In fact, so far, most of the warnings about overvaluation have come from investors and financial leaders. Goldman Sachs CEO David Solomon and Morgan Stanley CEO Ted Pick have warned that a correction is possible as some major technology companies' valuations reach all-time highs.

Concerns about an "AI bubble"

It is worth noting that a growing number of corporate executives are also expressing concerns about an "AI bubble".

At the Web Summit technology conference in Lisbon, Jarek Kutylowski, CEO of the German AI company DeepL, said: "I think these assessments are exaggerated in some places, and there are signs that a bubble is about to appear."

Picsart CEO Hovhannes Avoyan aptly pointed out: "We see many AI companies with very high valuations even without any revenue."

Furthermore, the market has expressed concerns about the massive capital expenditures in the AI ​​field. A recent report from venture capital firm Accel indicates that by 2030, the number of newly built AI data centers is expected to reach [a certain figure]. The capacity will reach 117 gigawatts, which means approximately $4 trillion in capital expenditure over the next five years.

According to Accel's report, approximately $3.1 trillion in revenue would be needed to offset this capital expenditure.

Since the beginning of this year, Nvidia Giants like OpenAI have announced a series of multi-billion dollar deals aimed at developing data center capacity around the world to meet growing demand.

Ben Harburg, managing partner at Novo Capital, said the figures for future investments being discussed by large tech companies may be exaggerated.

Ben Harburg said, “We’ve heard some crazy headlines about how much energy is needed and how many chips are needed. But I think it’s probably more of a bubble inflating than the front end, the actual product front end.”

Even OpenAI co-founder and CEO Sam Altman admitted, "I think we're starting to realize that data centers may be over-prosperous."

Despite concerns about an "AI bubble," the tech industry remains optimistic about AI's long-term potential.

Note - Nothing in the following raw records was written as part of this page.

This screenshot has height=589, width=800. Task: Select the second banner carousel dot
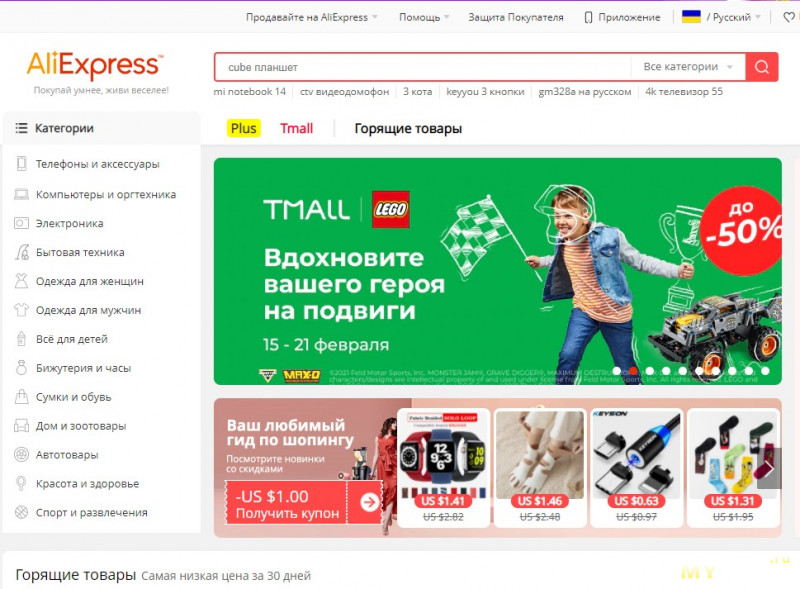[x=633, y=371]
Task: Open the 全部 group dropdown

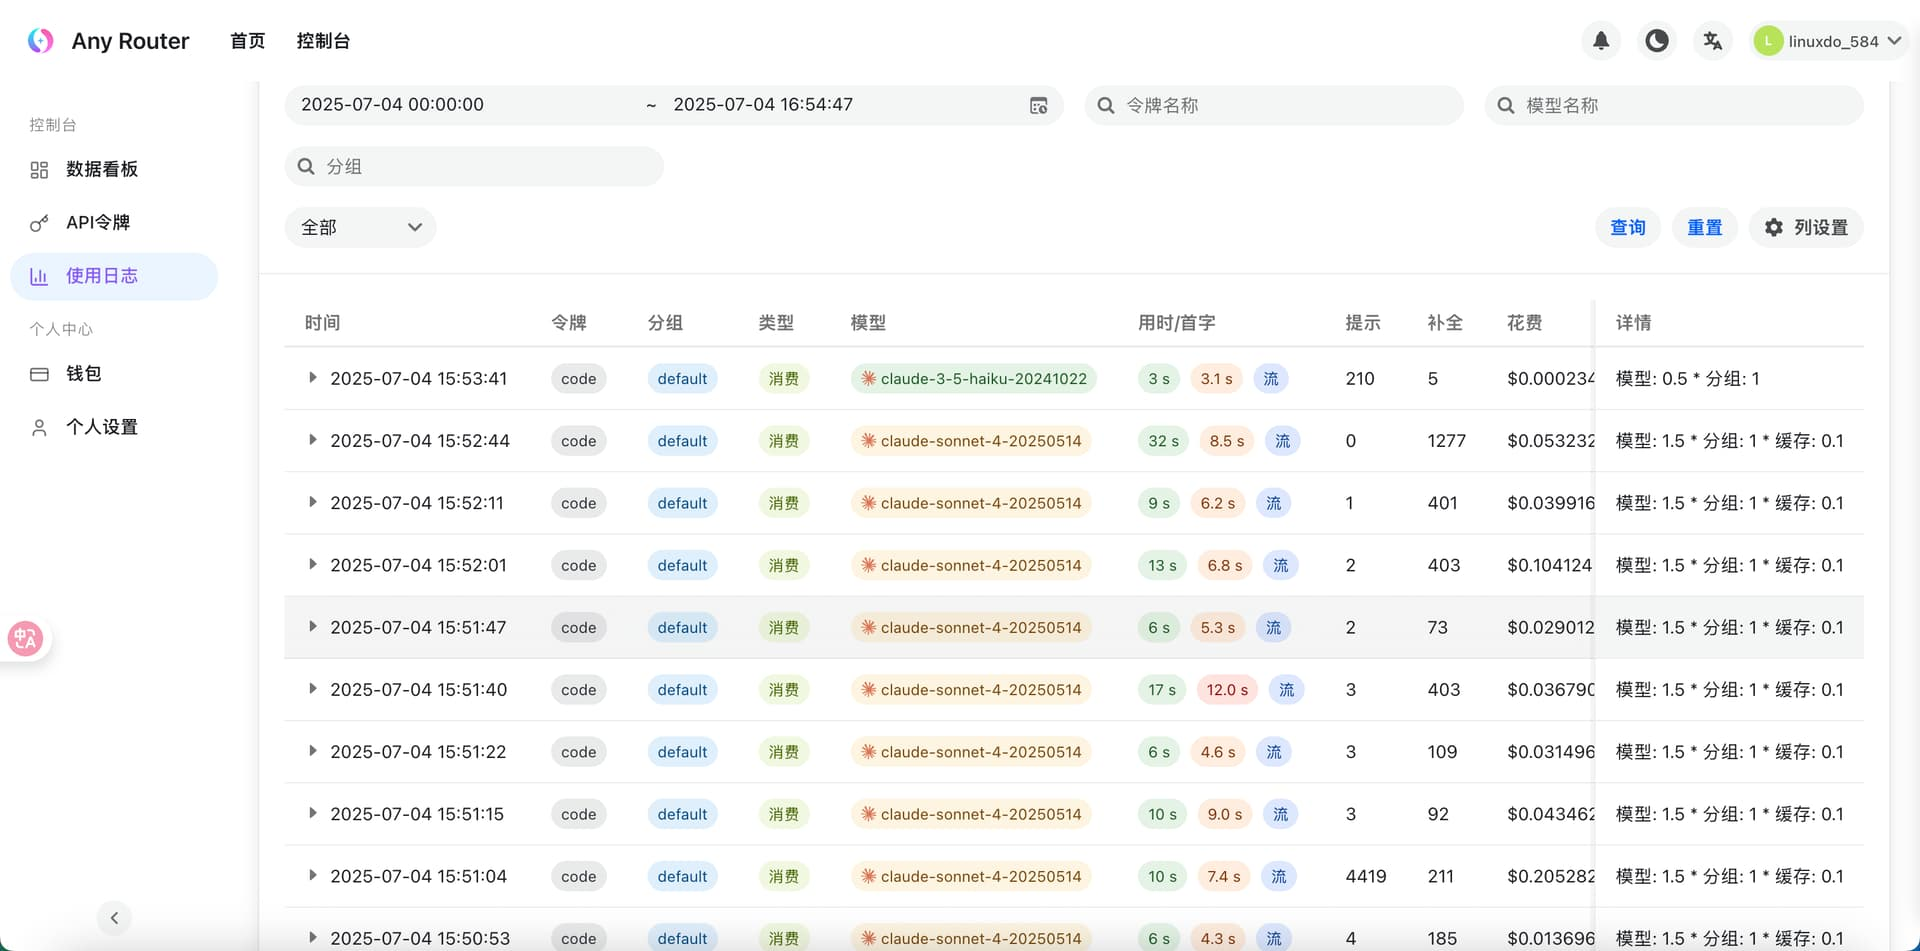Action: point(360,227)
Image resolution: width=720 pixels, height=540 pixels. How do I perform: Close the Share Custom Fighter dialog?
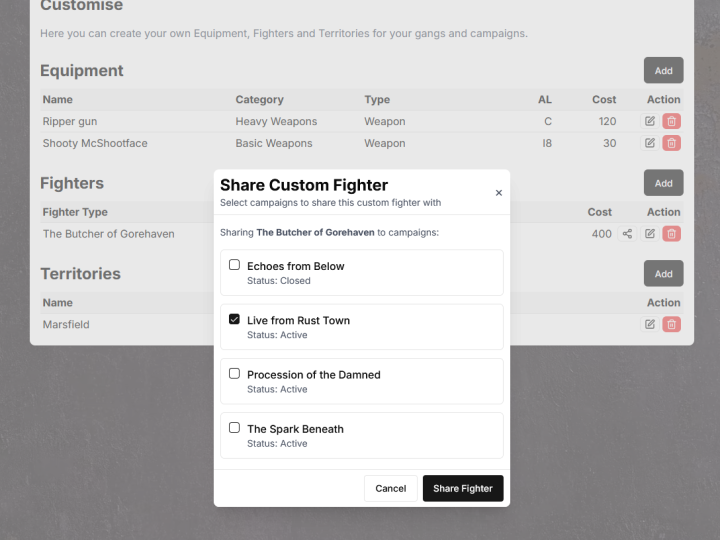[x=499, y=193]
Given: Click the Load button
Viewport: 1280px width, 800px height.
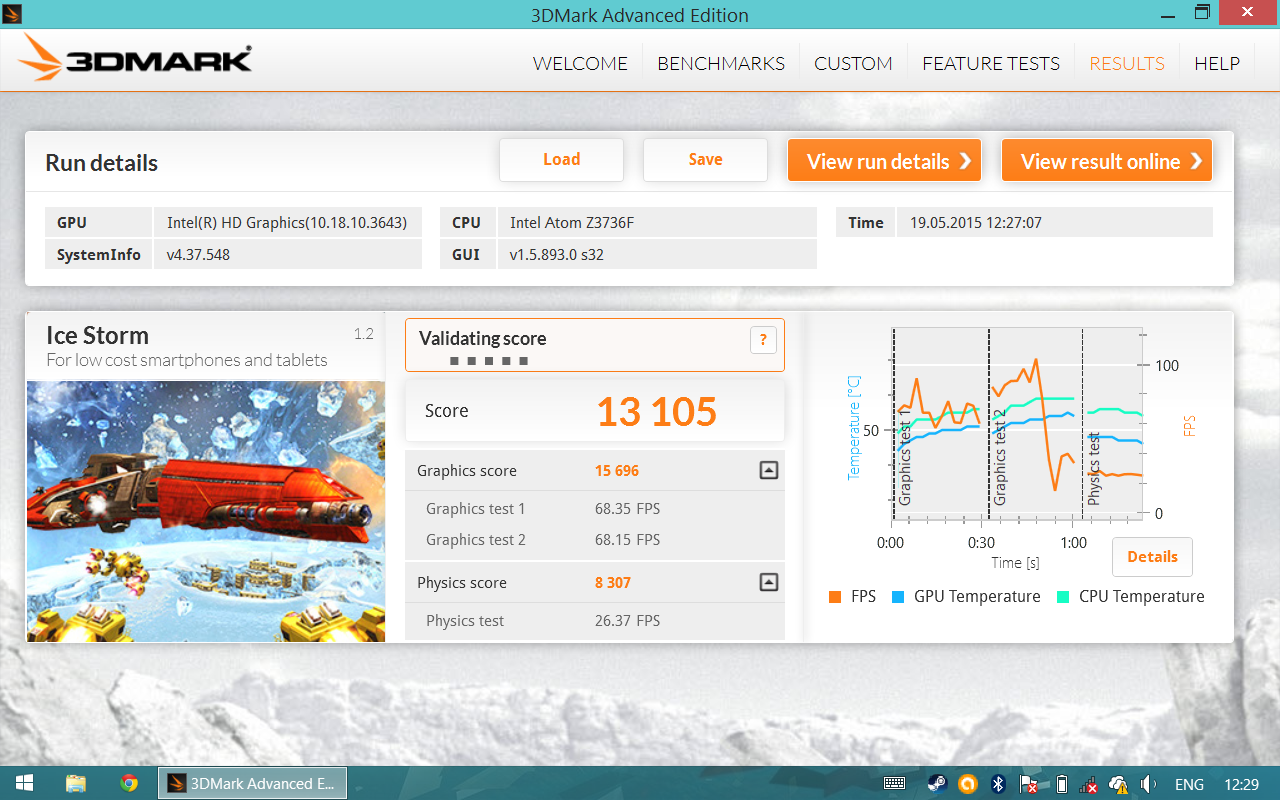Looking at the screenshot, I should point(561,160).
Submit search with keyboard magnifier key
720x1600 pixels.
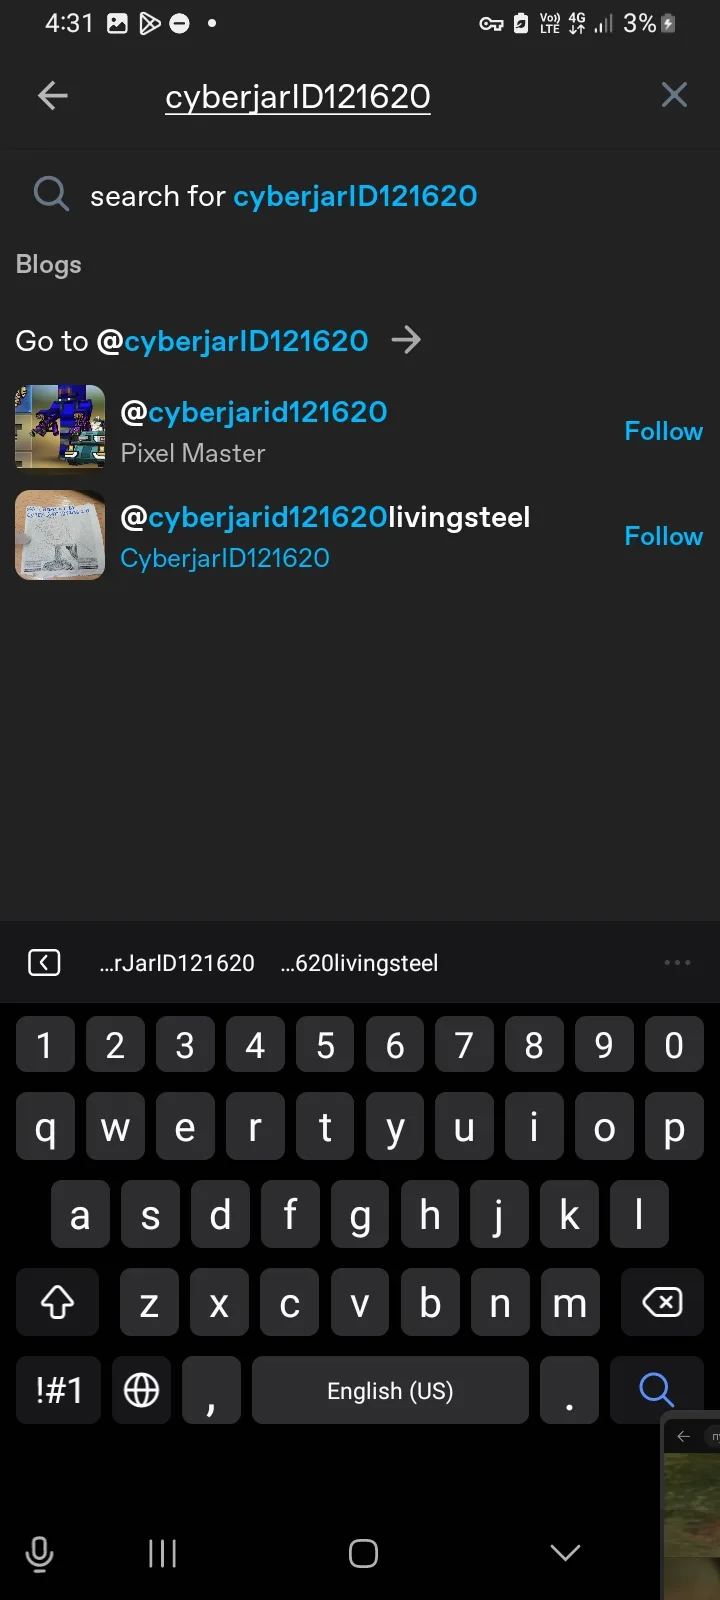coord(656,1390)
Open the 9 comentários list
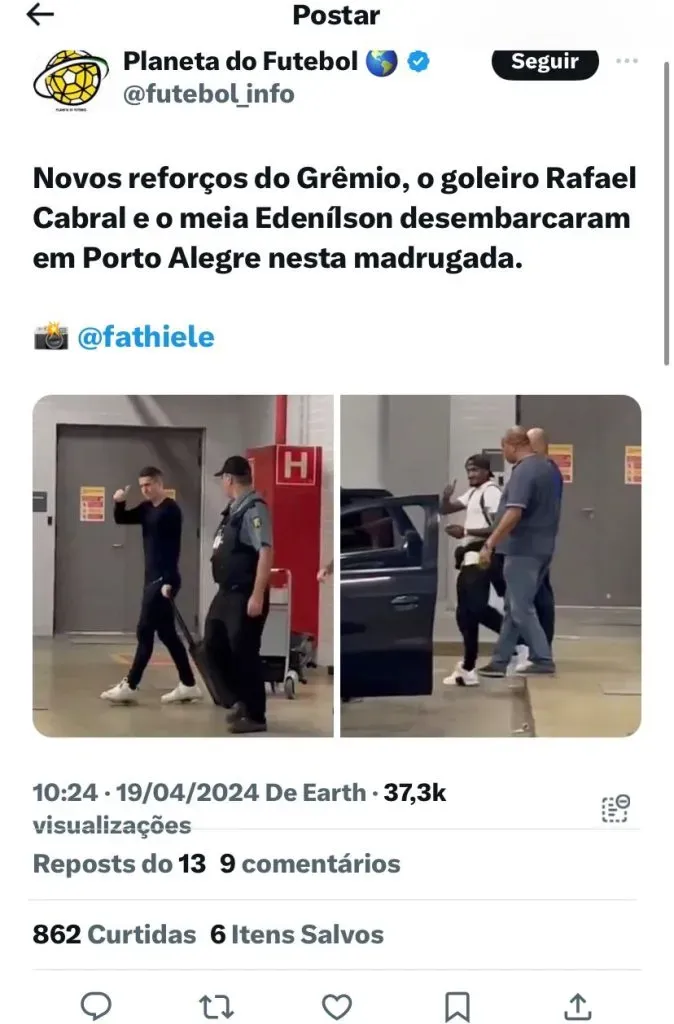 click(310, 864)
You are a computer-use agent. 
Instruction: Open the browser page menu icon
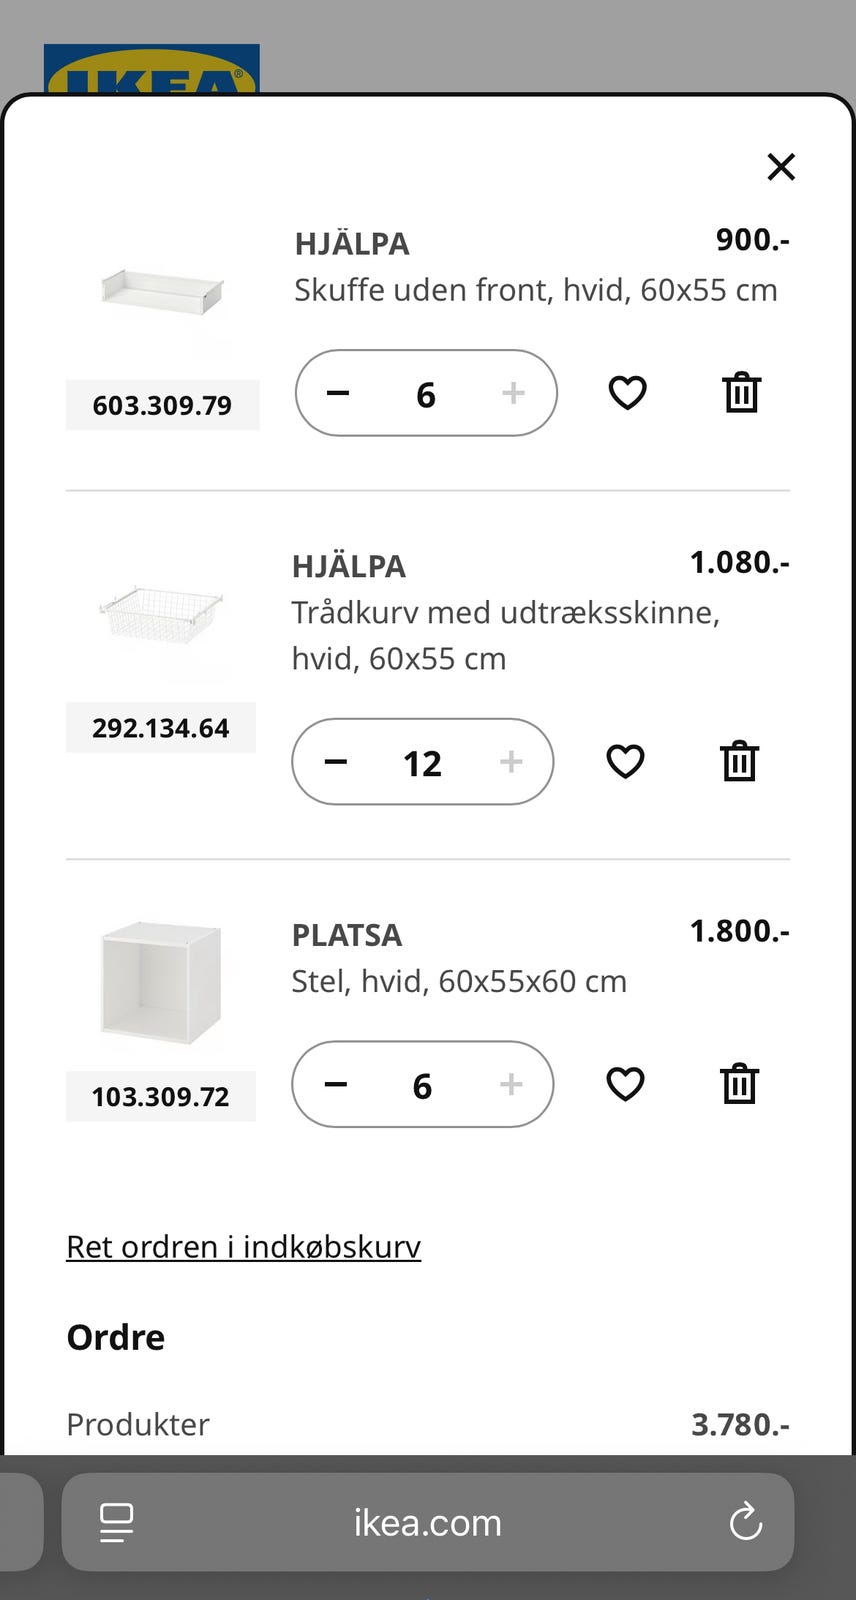coord(117,1523)
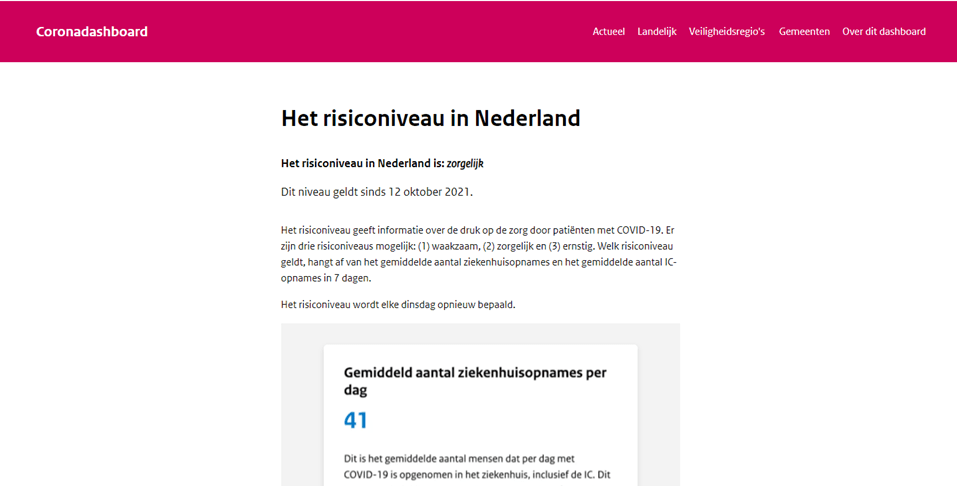Select Gemeenten in the top navigation
Image resolution: width=957 pixels, height=486 pixels.
point(804,31)
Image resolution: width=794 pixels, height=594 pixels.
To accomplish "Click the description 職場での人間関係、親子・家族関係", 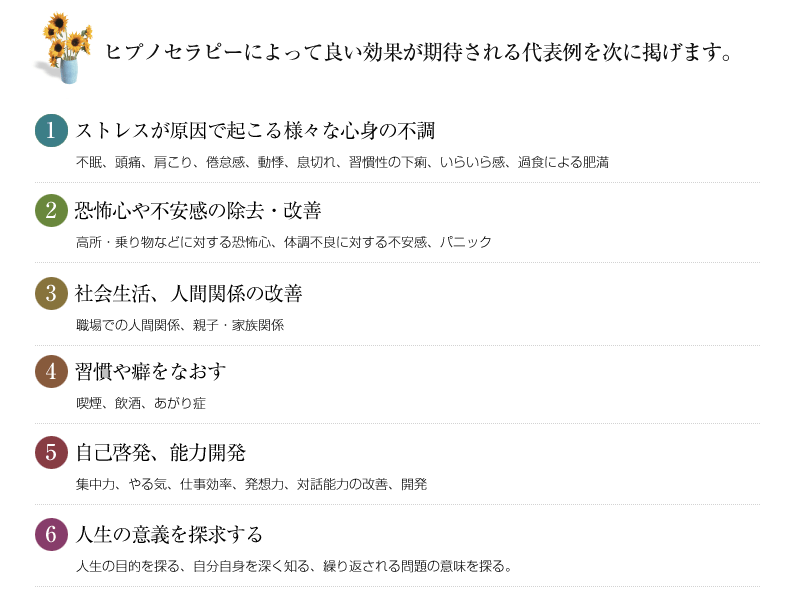I will coord(180,325).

Lyft CEO David Risher stated that given AI's potential impact, there are reasons to be optimistic, but he also acknowledged the risks.

David Risher stated, "Let's be clear, we are absolutely in a financial bubble. Because this is an incredible, revolutionary technology. Nobody wants to be left behind."

The tech company CEOs also discussed their outlook on enterprise demand for AI in 2026. Kutylowski stated that there is currently a lot of demand and interest, with a large number of companies "striving to adopt" AI.